Process servers understand “dwelling house” or “usual place of abode” to mean the actual location where the person is currently living. In practice, it means the person’s official residence or where he or she is currently staying. Most courts seem to consider the “dwelling house” to be where the person is currently staying and the “usual place of abode” to be the person’s permanent residence. For example, a person may live with his parents but be currently away at school in a dormitory. The dormitory would be his dwelling house and his usual place of abode would be his parents’ home. He may return home on vacation and school breaks. He may plan to return home permanently after he finishes school. The same applies to a person currently away for treatment at a medical center, on a business trip, on a vacation or retreat.

The phrase “usual place of business” can also mean different things. A person working every day in an office on 7th Street would have that address as her usual place of business. A doctor, however, might have several different locations as his usual place of business: a hospital, his office, and a mobile unit. A salesman working at different company locations and a teacher working for more than one educational institution might also be able to claim more than one usual place of business.

A person’s “usual mailing address,” with the exception of a U.S.P.S. post office box, may consist of a private mailbox service or any other definite location that he or she uses as a mailing address. The person does not actually have to pick up or receive the mail at this address, but the person must give this address as his or her mailing address. If a process server is directed to send a person’s mail to a specific address, the address can be considered the person’s usual mailing address. The server has no way to verify whether the person is picking up or receiving the mail at that address. To evade creditors, some people will give out a mailing address but never pick the mail up.

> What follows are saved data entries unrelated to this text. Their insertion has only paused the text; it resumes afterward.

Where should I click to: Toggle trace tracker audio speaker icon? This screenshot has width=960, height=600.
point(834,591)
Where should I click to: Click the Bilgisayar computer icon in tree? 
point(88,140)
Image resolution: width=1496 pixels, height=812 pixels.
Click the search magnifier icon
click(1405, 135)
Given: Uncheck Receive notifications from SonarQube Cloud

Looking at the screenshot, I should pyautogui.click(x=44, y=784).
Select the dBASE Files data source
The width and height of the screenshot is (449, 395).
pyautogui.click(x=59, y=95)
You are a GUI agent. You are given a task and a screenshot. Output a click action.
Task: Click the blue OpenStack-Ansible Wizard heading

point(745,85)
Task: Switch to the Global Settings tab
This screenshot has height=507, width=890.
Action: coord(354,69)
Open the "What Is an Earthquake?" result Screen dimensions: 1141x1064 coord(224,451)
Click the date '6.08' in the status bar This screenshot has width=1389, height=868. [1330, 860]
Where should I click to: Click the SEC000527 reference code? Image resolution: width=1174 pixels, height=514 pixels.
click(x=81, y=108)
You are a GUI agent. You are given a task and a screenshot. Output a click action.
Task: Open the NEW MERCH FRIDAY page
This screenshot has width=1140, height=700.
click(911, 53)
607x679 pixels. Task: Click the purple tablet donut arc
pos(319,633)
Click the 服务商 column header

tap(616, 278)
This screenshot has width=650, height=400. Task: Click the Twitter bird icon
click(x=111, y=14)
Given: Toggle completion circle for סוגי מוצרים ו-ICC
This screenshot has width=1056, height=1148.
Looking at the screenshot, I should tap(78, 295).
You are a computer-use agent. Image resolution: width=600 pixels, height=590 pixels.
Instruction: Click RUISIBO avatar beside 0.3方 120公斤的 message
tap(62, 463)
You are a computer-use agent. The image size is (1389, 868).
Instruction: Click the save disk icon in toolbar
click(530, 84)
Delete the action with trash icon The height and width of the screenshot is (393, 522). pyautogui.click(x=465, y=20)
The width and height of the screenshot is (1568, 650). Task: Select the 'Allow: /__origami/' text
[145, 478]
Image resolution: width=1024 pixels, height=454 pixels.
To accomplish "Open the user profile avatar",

A “competent member of the household” refers to any resident of the household, not just family members. The phrase includes full-time live-in nannies, maids, gardeners, friends, and partners. As long as a person resides at the location full time, he or she is considered a member of the household.

The phrase “person apparently in charge” does not mean, as a process server might believe, a manager or officer of the mailing address or business. The word “apparently” is important. For example, if a receptionist will not allow the process server to see anyone else, the receptionist is the highest person in charge that can be served. A clerk who works at a mailbox service may be the only person apparently in charge at the location.

When a complaint is served at a gated community or building where the security guard will not allow entry, the security guard is deemed a competent member of the household and his post the outer bounds of the actual dwelling location. On May 28, 1992, in the case of Robert Bein vs Bechtel-Jochim, the California Court Of Appeals affirmed that a guard gate constitutes part of the dwelling and the guard is a competent member within the dwelling. The court reasoned that when a process server is not permitted to enter the actual residence, the outer bounds of the dwelling place must be considered to extend to the location where his or her progress was arrested.

The meaning of “reasonable diligence” is interpreted differently in different jurisdictions. In general, however, at least three attempts should be made at least eight hours apart. At least two of those attempts should be made at the address where the papers are served. If contact is still unsuccessful, a substituted service made on the fourth attempt is usually considered valid.

The above does not constitute legal advice. It is given as general information only and opinions formed over the years through the experience of investigative agencies providing process serving services. Although the information is believed to be correct, no guarantee is made or implied as to its accuracy.